PrintLogin to download pdfData Analysis & Interpretation [L]

Data captured should be accurate, easy to understand and visual. Only then would it be useful information to take action on. In most cases there is too much data captured, however little of it is useful in its current format. A lot of time and resource is taken up to sort the data and make any sense of it.
You need to understand the key drivers for your performance improvement and should then align the data required to be captured to affect this. In almost all cases if the data is captured manually,there will be a significant proportion of inaccuracy and so it is beneficial to keep this as simple as possible and really target what is absolutely necessary.
Finally, the data should be presented in an easy to read format for quick analysis. Therefore make it as visual as possible by use of colours, graphs and charts. This pinpoints the areas of focus quickly and you can then use the time valuably by discussing what you need to do to address the concerns.

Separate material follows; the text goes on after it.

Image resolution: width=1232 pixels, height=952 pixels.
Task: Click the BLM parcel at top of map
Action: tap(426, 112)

By only capturing the relevant data accurately and presenting it in an easy to read format will ensure that you are focussing on the correct areas of concern. This will also save time and effort in trying to determine where you need to focus as you won’t have to dig through the information and try to make sense of it.

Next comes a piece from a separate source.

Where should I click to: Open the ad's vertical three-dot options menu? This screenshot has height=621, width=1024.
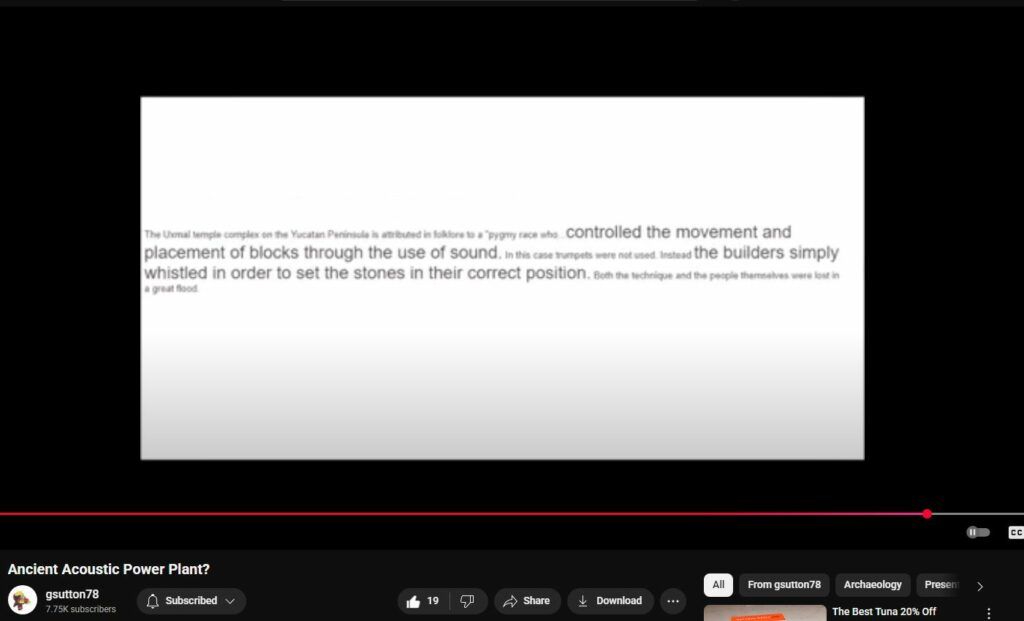(988, 613)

Explanation of each element in detail:

1. Data Collection and Accuracy
You need to ensure that the data you’re using is accurate, because if it’s not, you’re probably not making the best use of your resources. The reality of what’s happening on your production area may differ from what your information is telling you.
In many organisations when a machine stops, the operator logs the stoppage time and reason manually. They may do this every hour, or even after each shift. That means that there’s a lot of guesswork involved.
On a production line, where the flow of product is through various machines, there will be a critical(bottleneck) machine or process present and the production output would be determined by this machine. Whilst it may be useful to capture data at every machine, it is not very useful to know what has affected the line output. To simplify and impact line performance, as a start point it would be beneficial to only capture downtime information that affects the line stoppage and the data should be captured at the point of the critical machine.

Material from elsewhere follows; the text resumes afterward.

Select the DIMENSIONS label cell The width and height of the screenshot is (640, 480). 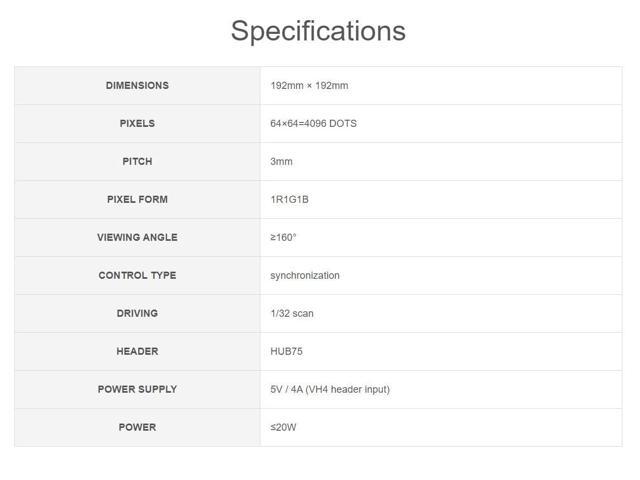pyautogui.click(x=137, y=86)
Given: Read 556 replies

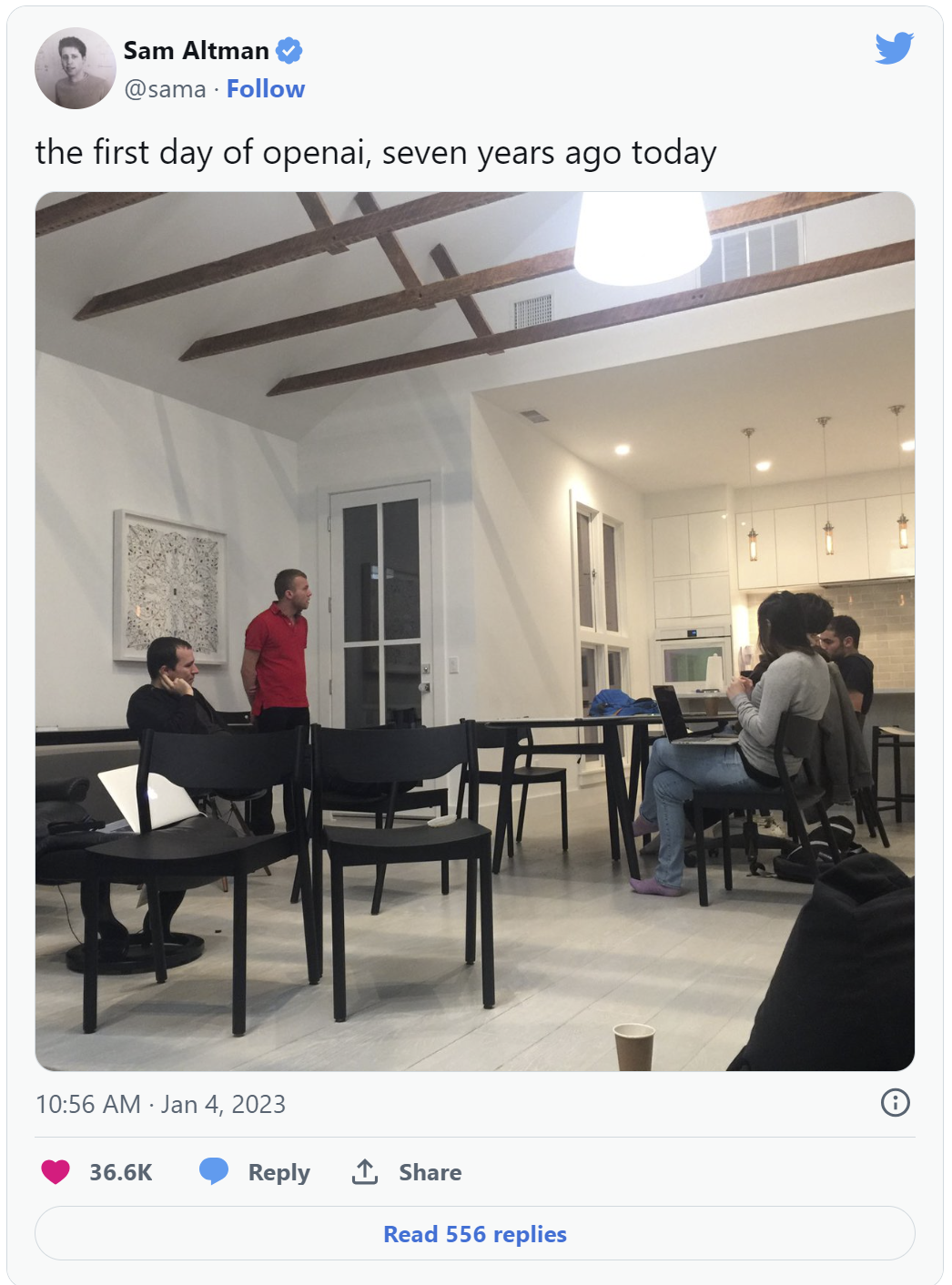Looking at the screenshot, I should [475, 1234].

To ensure accuracy of information, the data should be captured in real time. This will ensure that the information is as accurate as possible. The best way to capture data accurately is using automated systems. If this is not possible and manual systems are present, it would be useful to install timers on the machines to accurately determine the stoppage time. This stoppage time and reason for the stoppage can then be logged manually.

2. Data Categorisation

You’re bombarded by vast quantities of data every day. It can be overwhelming. Where do you start? Does your data allow you to focus on the right areas?
One way of effectively breaking down your data is into the six big losses. This enables you to focus your effort where you will get the greatest return. Information is easy to deal with and shows you where your losses are coming from – fast. Below is a model that defines how the data should be categorised:


Once you have the data categorised in this format, you should then drill down to identify the various faults within the categories. By working on the largest fault type will enable you to have the greatest impact on improving the performance. At a tactical level this is fine, however strategically to determine if the greatest loss is getting worse or improving, it is useful to trend the data over a period of 8-12 weeks.

3. Data Visualisation

Endless data is almost impossible to digest. To make a real impact, the information needs to be clear and presented in a way such that at a glance you can see where you need to focus to make real improvements to performance. If viewing numbers, it is beneficial to use coloured text to identify the focus areas. For ease of analysis, graphs are better to view the information. Below is an example ofdata categorised and trended over time in a graphical format for ease of visualisation:

data analysis

By making sure the data is captured accurately, categorised and presented in an easy to read format will enable you to get value out of it. This will ensure that your improvement efforts are focussed on areas that make a real impact. You will be able to make better use of your resources as they will be fixing problems that are impacting your key drivers of performance.

Current State Assessment
1. Do you utilise all the data that you capture?
2. Is the data at a good level of accuracy (at least >80%)?
3. Does the data give good information that allows on the areas that impact your key drivers (e.g. loss to line)?
4. Is the information categorised in a way that easily identifies the greatest loss?
5. Is the information presented in an easy to read format such as coloured text, graphs and charts?
6. Is data such as mean time between failure (MTBF) and mean time to repair (MTTR)captured?